- **ASSIGNMENT**:
Once you find the line containing "Click the SattvaHR" in the data below, copy it and each following line exactly, up to and including the line containing "Click the nova legend color swatch", and nothing else.

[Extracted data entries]
[Start of section]
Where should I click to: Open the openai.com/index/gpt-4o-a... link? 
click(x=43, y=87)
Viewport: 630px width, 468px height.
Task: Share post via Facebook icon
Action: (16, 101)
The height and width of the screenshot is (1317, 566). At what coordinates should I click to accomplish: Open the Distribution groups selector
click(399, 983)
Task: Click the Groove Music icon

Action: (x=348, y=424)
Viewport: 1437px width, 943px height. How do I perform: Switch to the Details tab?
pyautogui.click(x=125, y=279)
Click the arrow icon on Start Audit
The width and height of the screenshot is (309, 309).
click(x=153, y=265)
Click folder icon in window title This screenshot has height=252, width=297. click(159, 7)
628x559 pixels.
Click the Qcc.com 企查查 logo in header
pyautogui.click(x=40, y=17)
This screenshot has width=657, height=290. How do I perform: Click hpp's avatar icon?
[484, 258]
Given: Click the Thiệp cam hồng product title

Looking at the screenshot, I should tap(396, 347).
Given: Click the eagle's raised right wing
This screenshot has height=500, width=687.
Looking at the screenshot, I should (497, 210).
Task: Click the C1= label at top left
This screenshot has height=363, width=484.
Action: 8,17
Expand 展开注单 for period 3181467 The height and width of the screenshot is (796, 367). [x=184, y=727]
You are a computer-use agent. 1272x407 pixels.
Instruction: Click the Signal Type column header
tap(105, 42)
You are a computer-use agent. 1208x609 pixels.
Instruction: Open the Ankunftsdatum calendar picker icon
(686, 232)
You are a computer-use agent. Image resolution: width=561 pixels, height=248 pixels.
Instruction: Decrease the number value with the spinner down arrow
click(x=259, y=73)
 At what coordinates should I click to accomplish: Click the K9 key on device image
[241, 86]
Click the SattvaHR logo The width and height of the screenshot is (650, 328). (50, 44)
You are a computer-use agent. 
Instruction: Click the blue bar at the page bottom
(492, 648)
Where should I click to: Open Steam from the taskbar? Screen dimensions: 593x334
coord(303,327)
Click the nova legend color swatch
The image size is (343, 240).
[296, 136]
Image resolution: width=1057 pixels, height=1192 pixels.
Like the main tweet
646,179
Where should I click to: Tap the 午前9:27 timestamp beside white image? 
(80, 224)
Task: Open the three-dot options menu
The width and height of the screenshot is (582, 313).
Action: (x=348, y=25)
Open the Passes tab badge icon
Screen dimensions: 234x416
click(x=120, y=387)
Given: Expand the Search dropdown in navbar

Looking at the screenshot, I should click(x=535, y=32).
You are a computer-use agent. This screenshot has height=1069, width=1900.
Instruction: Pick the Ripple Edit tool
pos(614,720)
[End of section]
- **PROBLEM SOLUTION**:
Click the SattvaHR logo The width and height of the screenshot is (650, 328). (50, 44)
You are a computer-use agent. 
Instruction: Click the blue bar at the page bottom
(492, 648)
Where should I click to: Open Steam from the taskbar? Screen dimensions: 593x334
coord(303,327)
Click the nova legend color swatch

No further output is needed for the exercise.